WHAT TO DO ->
Across the entries that follow, count the lines with the string "agent" and reply with that count alone.

[Dataset records]
== == ==

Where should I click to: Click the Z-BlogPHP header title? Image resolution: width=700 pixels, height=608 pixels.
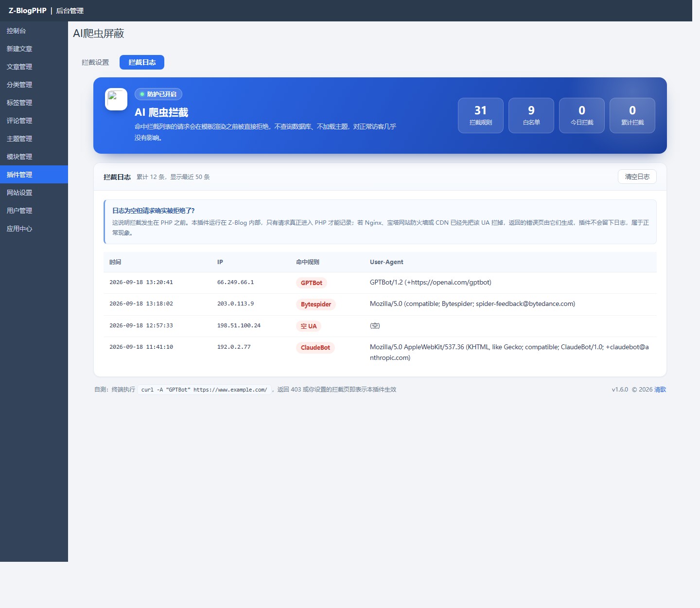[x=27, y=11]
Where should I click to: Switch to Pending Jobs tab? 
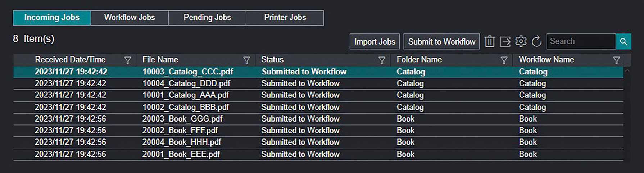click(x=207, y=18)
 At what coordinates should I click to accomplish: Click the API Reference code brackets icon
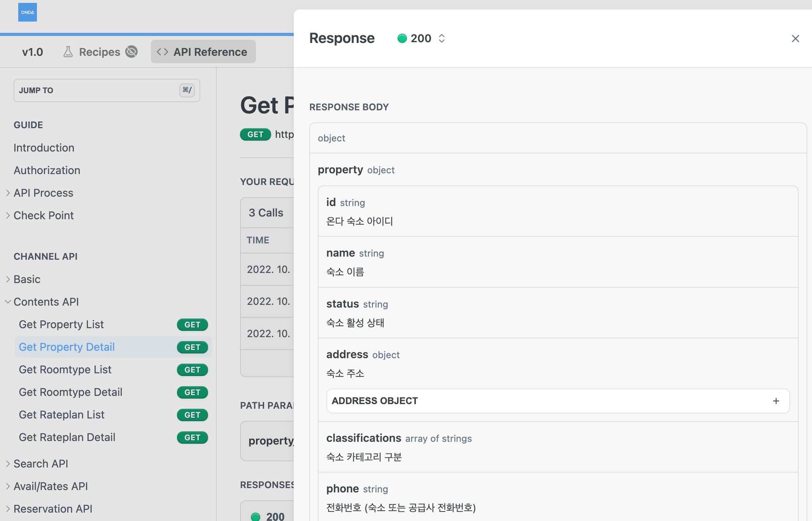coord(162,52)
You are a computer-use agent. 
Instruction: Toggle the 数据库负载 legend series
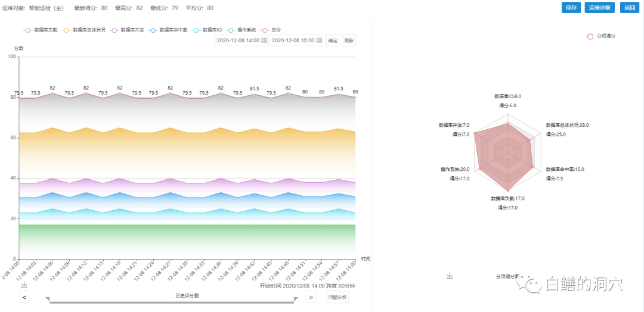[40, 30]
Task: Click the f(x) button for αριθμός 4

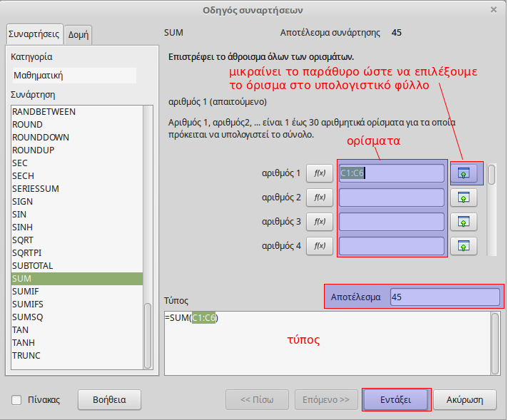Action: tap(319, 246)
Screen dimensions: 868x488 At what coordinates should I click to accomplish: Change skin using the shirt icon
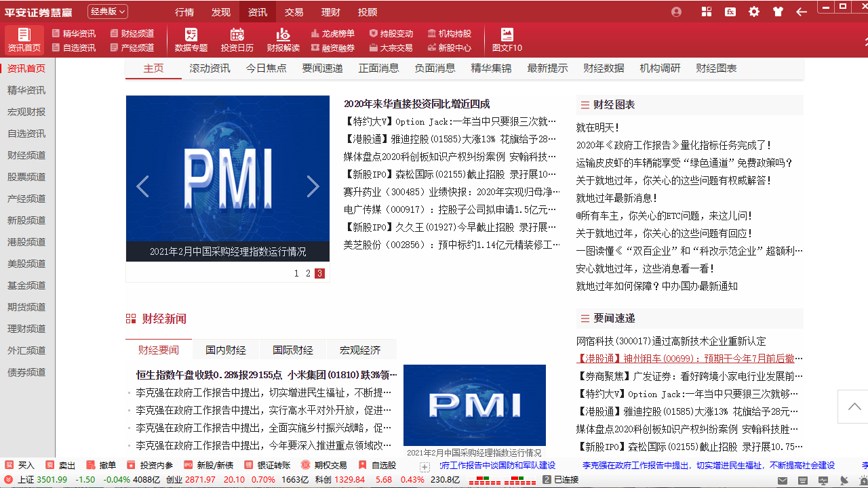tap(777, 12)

== == ==

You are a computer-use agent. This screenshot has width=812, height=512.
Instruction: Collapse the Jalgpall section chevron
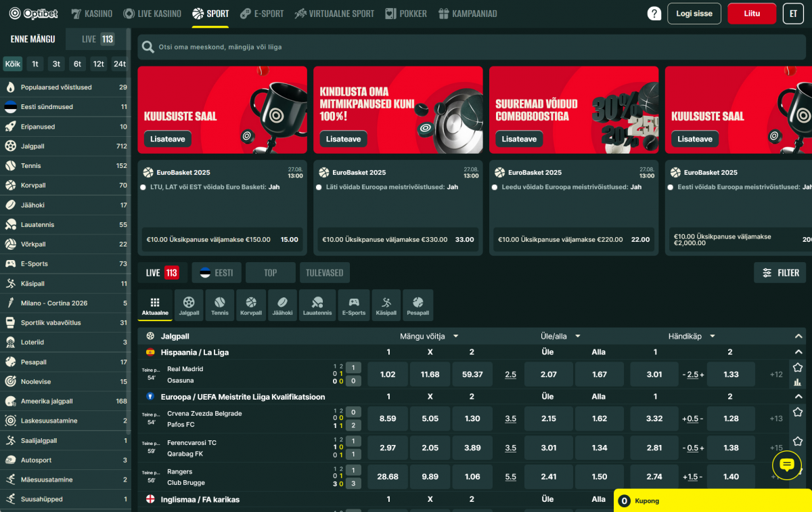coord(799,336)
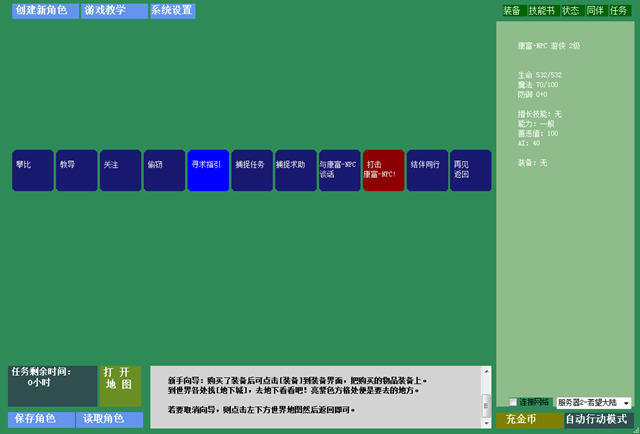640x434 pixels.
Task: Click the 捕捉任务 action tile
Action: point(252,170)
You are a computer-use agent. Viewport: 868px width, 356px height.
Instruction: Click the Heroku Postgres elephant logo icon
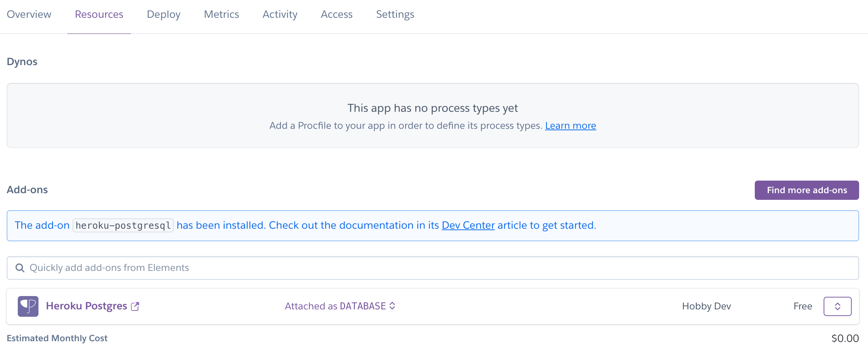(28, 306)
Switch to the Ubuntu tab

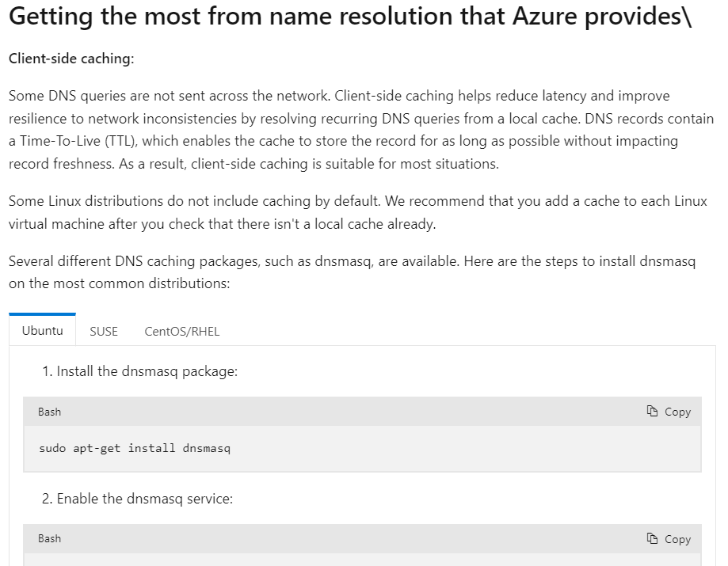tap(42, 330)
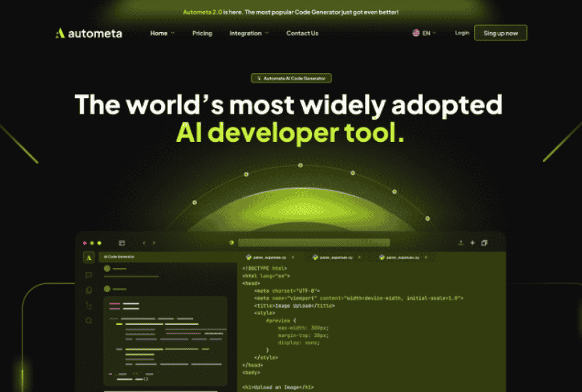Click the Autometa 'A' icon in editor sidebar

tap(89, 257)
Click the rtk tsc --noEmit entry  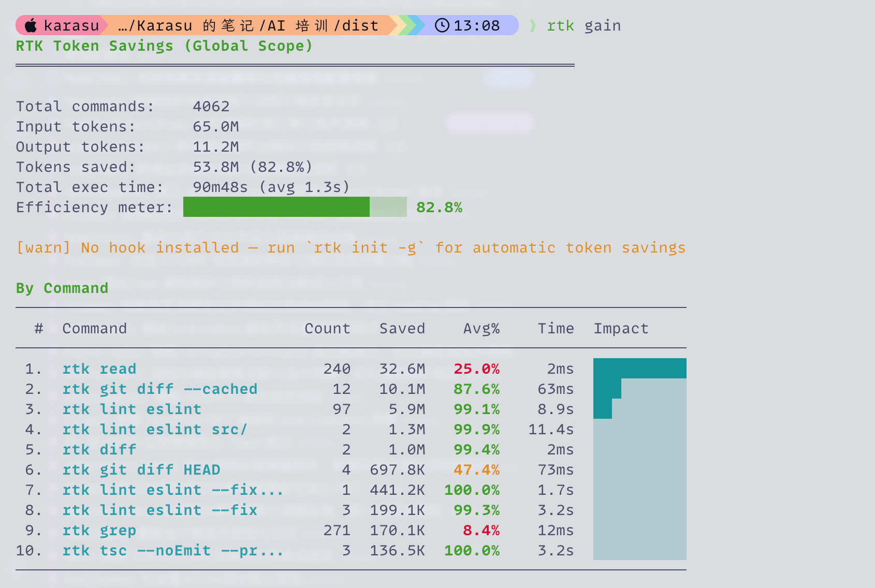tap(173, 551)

== == ==

ANSWER SPACE ->
3